Allmählich läuft in Deutschland der Wahlkampf an und die Parteien positionieren sich strategisch und inhaltlich für die Wahl im September. Vom Ergebnis wird auch ein Signal auf die europäische Ebene ausgehen, vor allem deshalb, da mit Martin Schulz erstmals ein Kanzlerkandidat antritt, dessen politischer Werdegang die Landes- und Bundespolitische Ebene ausgespart hat. Auch wird sich mit dieser Wahl entscheiden, ob der Vormarsch der Rechtspopulisten auf absehbare Zeit gestoppt werden kann.
Durch das Aufkommen (und den Abstieg) neuer Parteien in den letzten Jahren – die erneuerte Linke, die Piratenpartei, und schließlich die AfD – werden klassische Muster der Wahlabsichten und Koalitionsbildung aufgebrochen, sodass sich keine der Parteien auf Farbenspiele mehr einlassen möchte. Diese Vielfalt ist in einer parlamentarischen Demokratie gewünscht und Ausdruck politischen Wettbewerbs um die besten Inhalte und Kandidaten.
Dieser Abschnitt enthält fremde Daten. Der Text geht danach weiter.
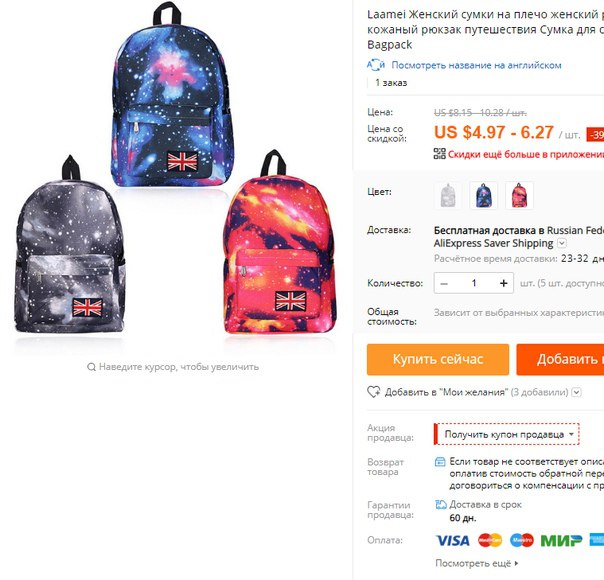Screen dimensions: 604x580
Task: Increase quantity with the plus button
Action: pyautogui.click(x=503, y=283)
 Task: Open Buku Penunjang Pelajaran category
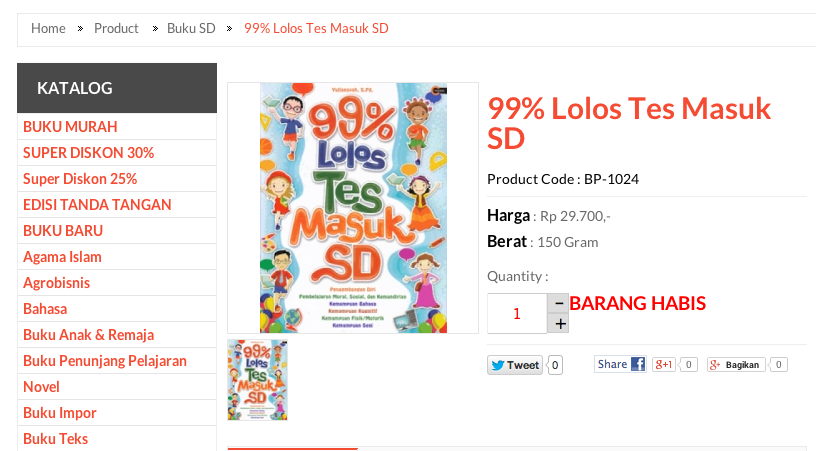pyautogui.click(x=105, y=360)
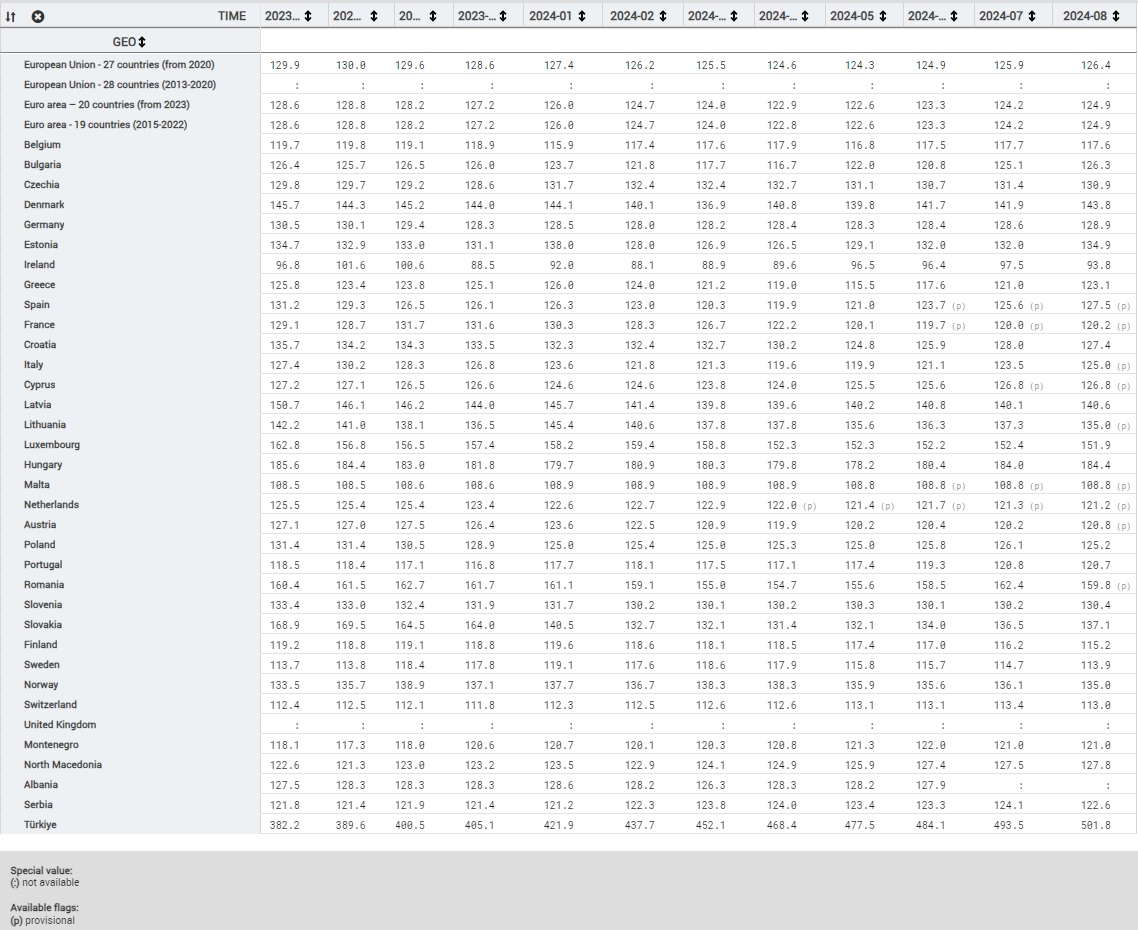Viewport: 1138px width, 930px height.
Task: Click the sort arrows on the 2024-01 column
Action: coord(582,16)
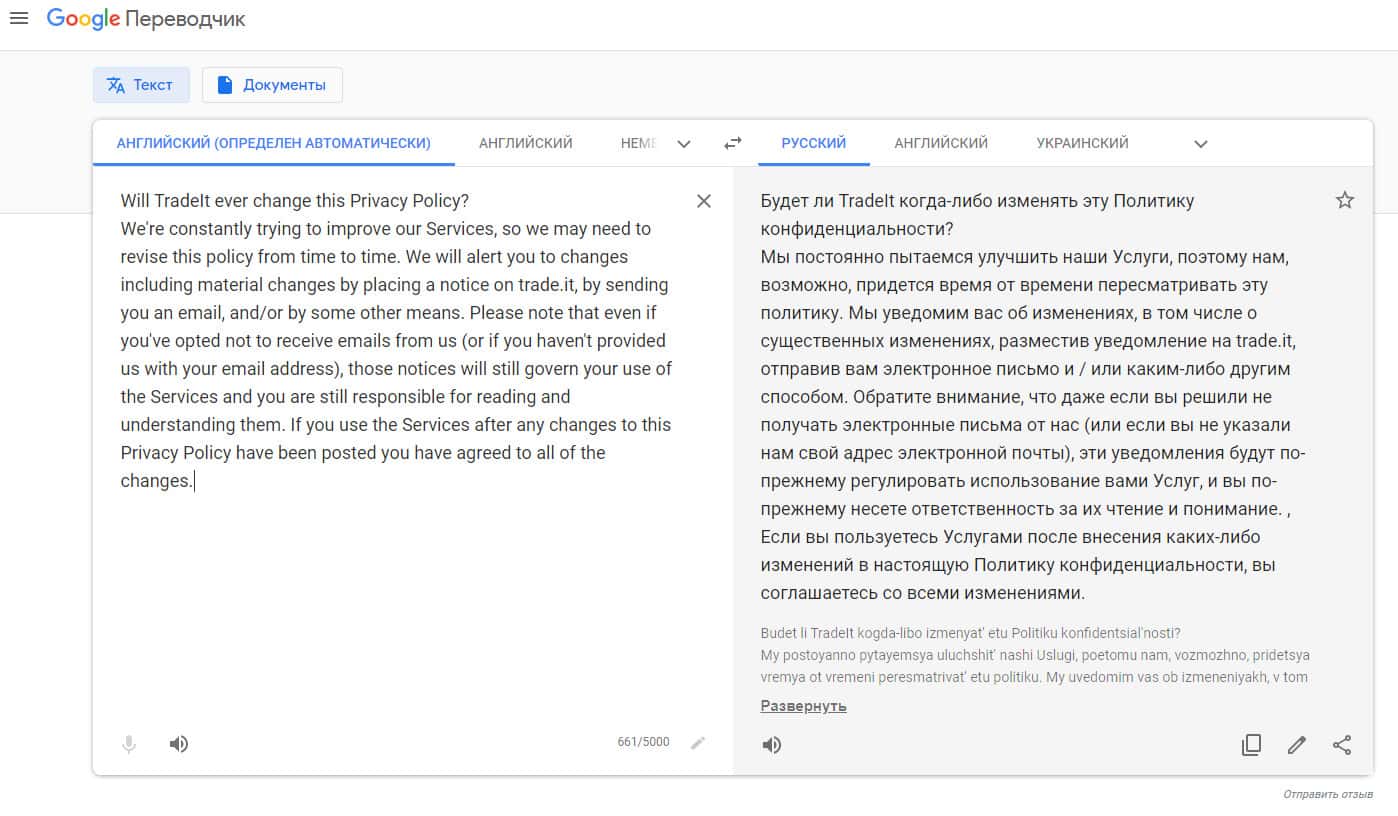The height and width of the screenshot is (816, 1398).
Task: Suggest an edit with pencil icon
Action: [x=1297, y=745]
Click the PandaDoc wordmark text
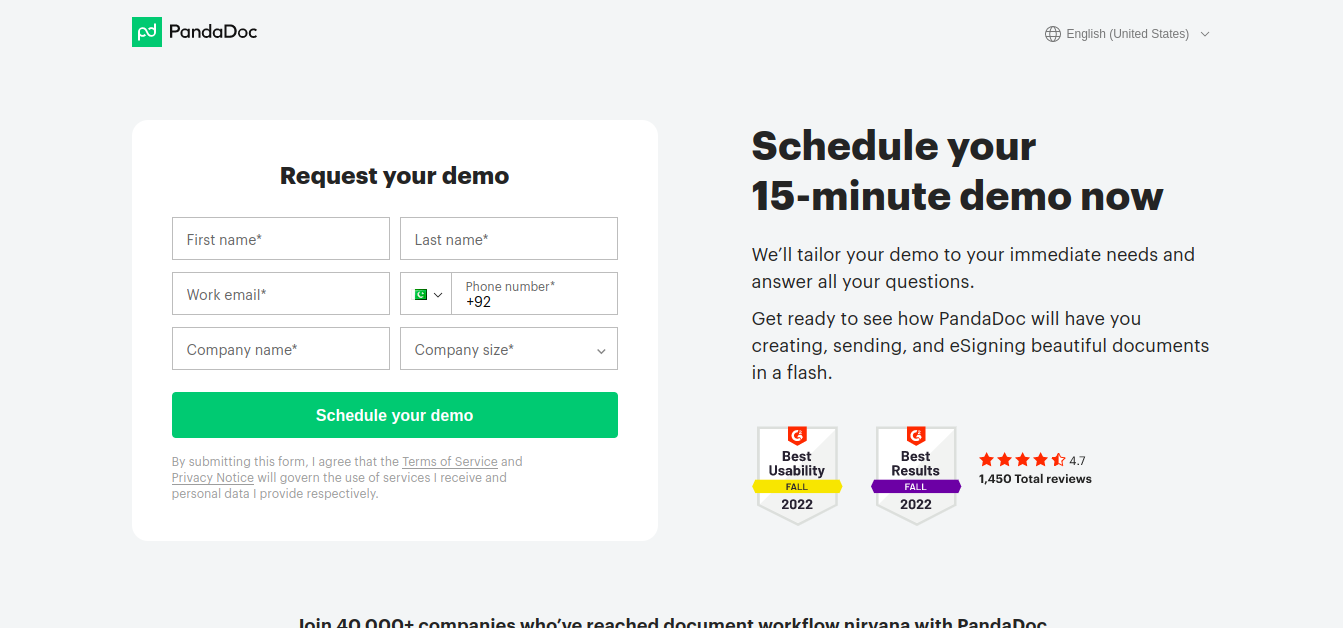The width and height of the screenshot is (1343, 628). coord(213,32)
Auf europäischer Ebene findet dies seinen Ausdruck im Europäischen Parlament mit seinen nach Parteifamilien angeordneten Fraktionen. Ein wesentlicher Unterschied ist jedoch, dass im Gegensatz zu nationalem Wahlkampf und medialen Debatten der Raum für grenzüberschreitende Diskussionen um europäische Themen fehlt. Nach wie vor findet die auf nationaler Ebene statt, sodass häufig national definiert wird was gesamteuropäische Interessen sind oder sein sollten (so etwa die Griechenland- und die Immigrationsdiskussion).
Um die 28 nationalen Diskurse um Europa aufzubrechen braucht es eine transnationale Bühne und Bündnisse, die die Vielfalt an Vorstellungen zum Ausdruck bringen und gemeinsame Lösungen für europäische Herausforderungen erarbeiten. Parteien auf europäischer Ebene können dabei eine wesentliche Rolle spielen indem sie politische Programme erarbeiten, die einen transnationalen Blick einnehmen und Politikangebote an eine europäische Wählerschaft richten. Eine Europäisierung des politischen Systems ist eine logische Folge verstärkter politischer Integration.
Das Positive: Es gibt bereits europäische Parteien, die jedoch den meisten Wählern allerdings unbekannt sein dürften. Dies liegt mitunter daran, dass sie in ihren Strukturen nach wie vor Föderationen aus nationalen Parteien sind, die ihre politischen Leitlinien zwischenparteilich aushandeln, allerdings wenig konkretere Arbeit zum aktuellen Politikgeschehen leisten (können). Für diese Aufgabe sind vielmehr die Fraktionen des Europaparlaments mit ihren politischen Mitarbeitern zuständig, die ihrerseits aber wenig Außenwirkung entfalten können. Kurzum: Die Kritik an der geringen transnationalen Struktur der Europäischen Union, die so zu sehr nationalstaatliche Interessen in das Zentrum rückt, trifft bislang ebenso auf europäische Parteien zu.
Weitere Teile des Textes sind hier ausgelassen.